Craigflower Manor

48.4370994567871° N / -123.417999267578° W

Admirals Road & Old Island Highway

The original building of a pioneer farm, its rock foundations were laid in 1853 by Ken McKenzie, farm bailiff for the Puget Sound Agricultural Co., a Hudson’s Bay Co. subsidiary. The bricks and hardware came around the Horn from England, but the lumber was sawn on the property. The unique shutters and massive door were protection against Indians.

In 1849, when the Hudson's Bay Company moved their headquarters to Fort Victoria, four tracts of land outside the fort were established for farming purposes. These farms were developed by the Puget's Sound Agricultural Company which had the same officers as the HBC. Craigflower, the largest with 900 acres, was named after a farm in Scotland owned by Andrew Colvile, Governor of the Company.

The bailiff of Craigflower, Kenneth McKenzie, brought a group of settlers from Scotland in 1853 and by 1854 twenty-one houses were built for them on the farm.
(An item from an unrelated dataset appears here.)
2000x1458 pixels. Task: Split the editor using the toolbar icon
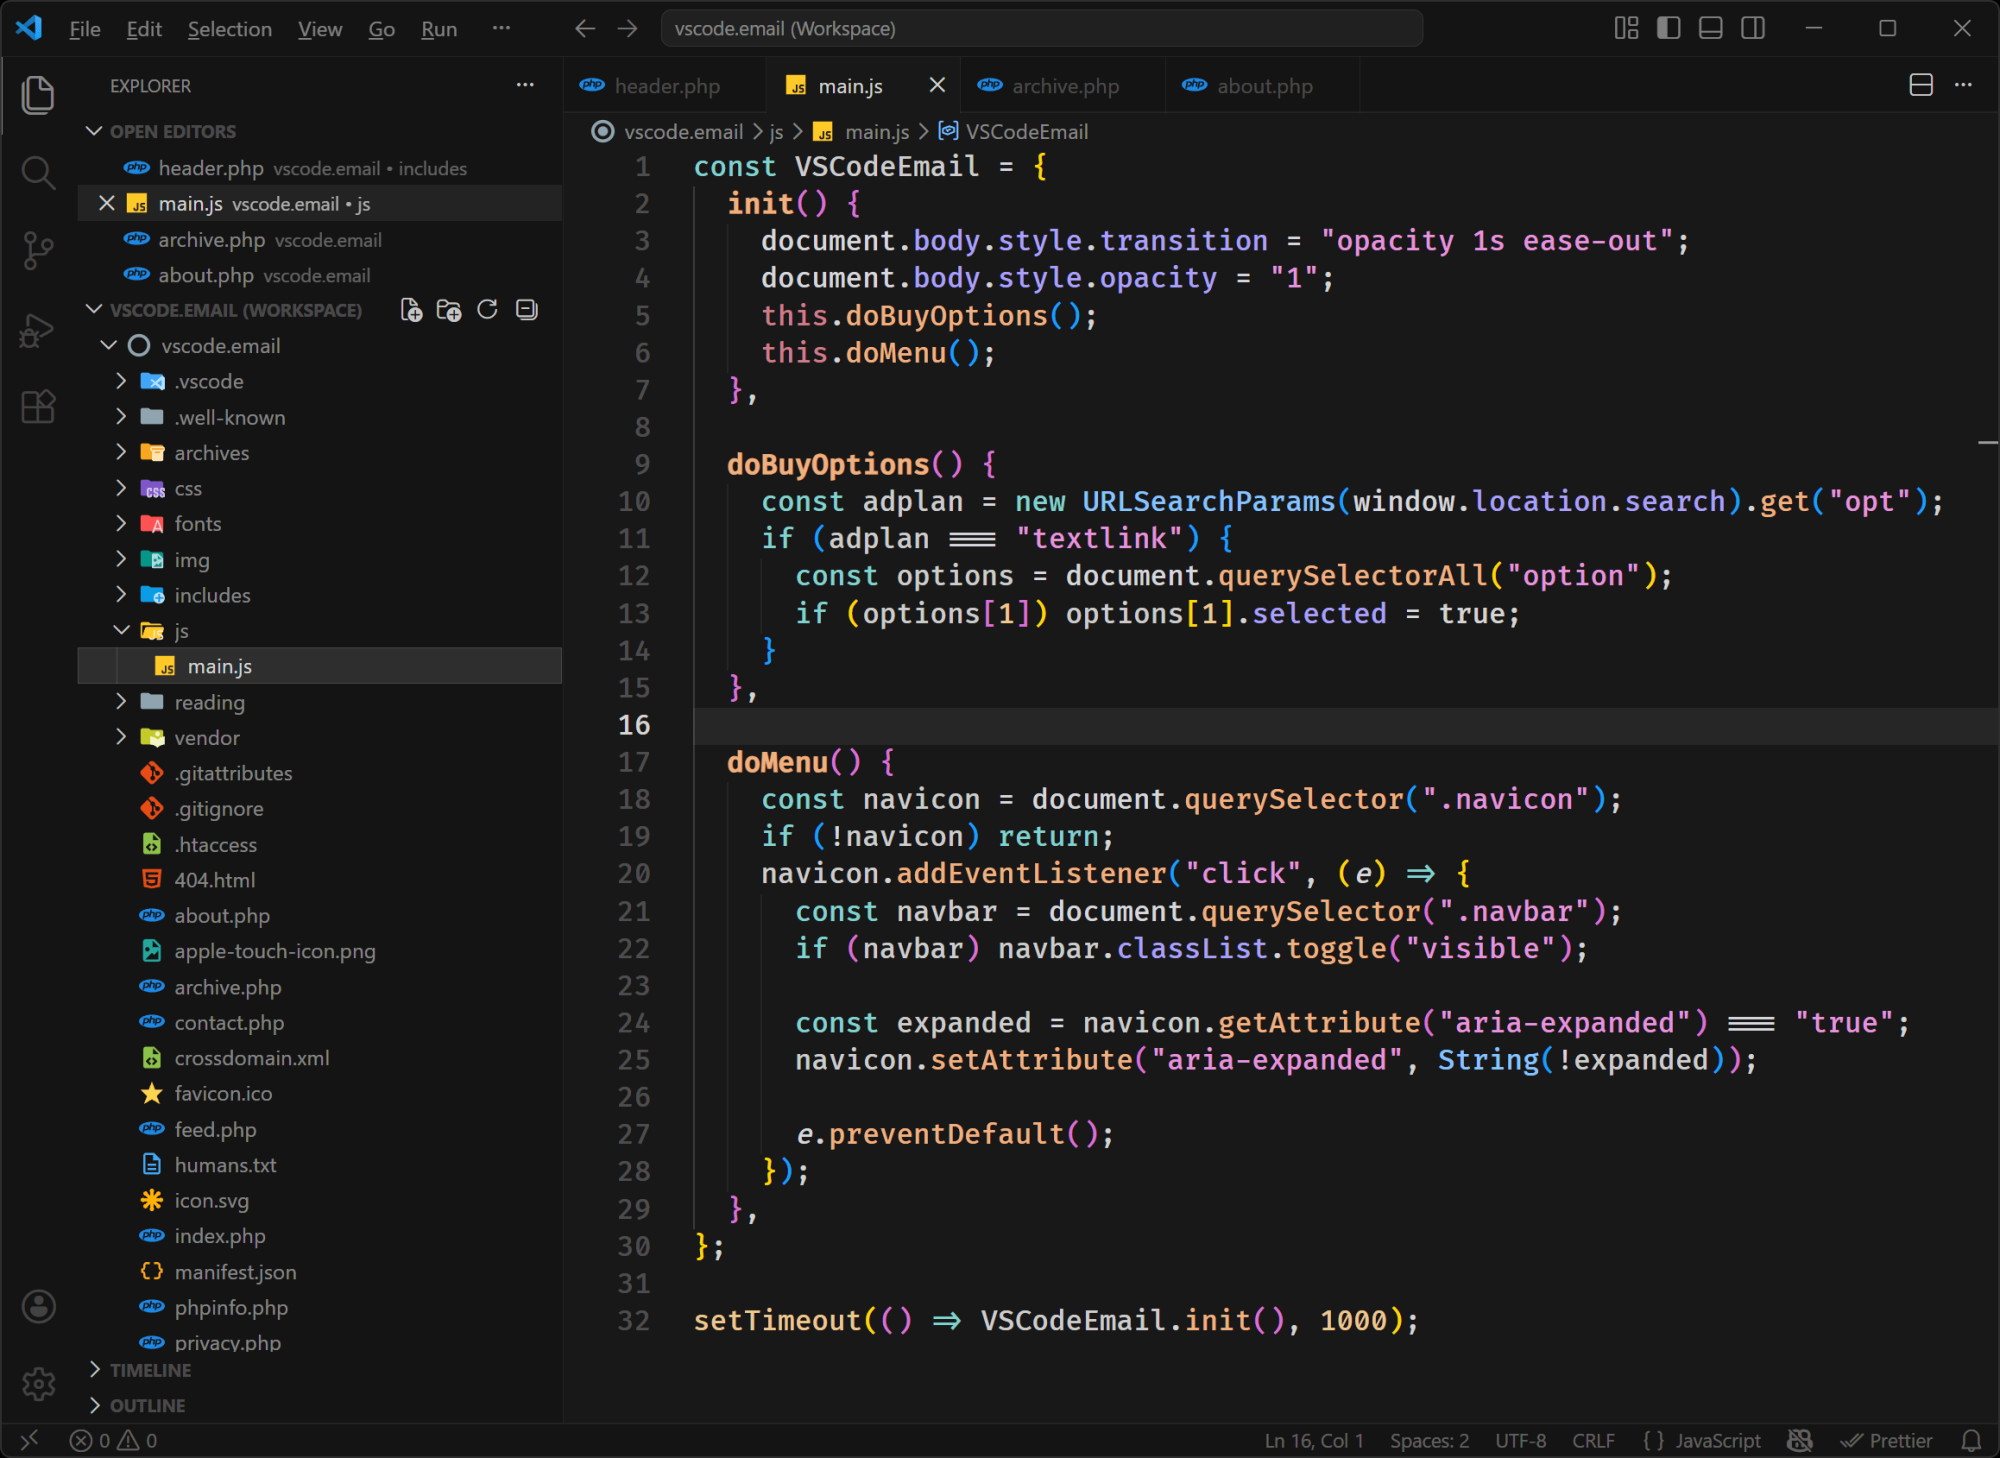click(x=1921, y=85)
In 1856, the manor house was finished. McKenzie lived there with his wife and eight children for 13 years. Farm buildings included a sawmill, flour mill, bakery, slaughter house, blacksmith, ships chandlery and a lime kiln. Along with the best breeds of imported stock, the farm produced milk, butter, eggs, meat, fruit, grain and vegetables to feed the residents of Fort Victoria and the crews of ships which put into Esquimalt Harbour. The farm's produce was also used by the company to help fulfil a contract with the Russian American Company in Alaska.

By 1860, the farms had become less profitable and were gradually leased or sub-divided by the Company. Kenneth McKenzie gave up his position as bailiff and moved to his own property called Lakehill Farm in 1866. McKenzie died in 1874 at Lakehill and is buried in Victoria's Ross Bay Cemetery.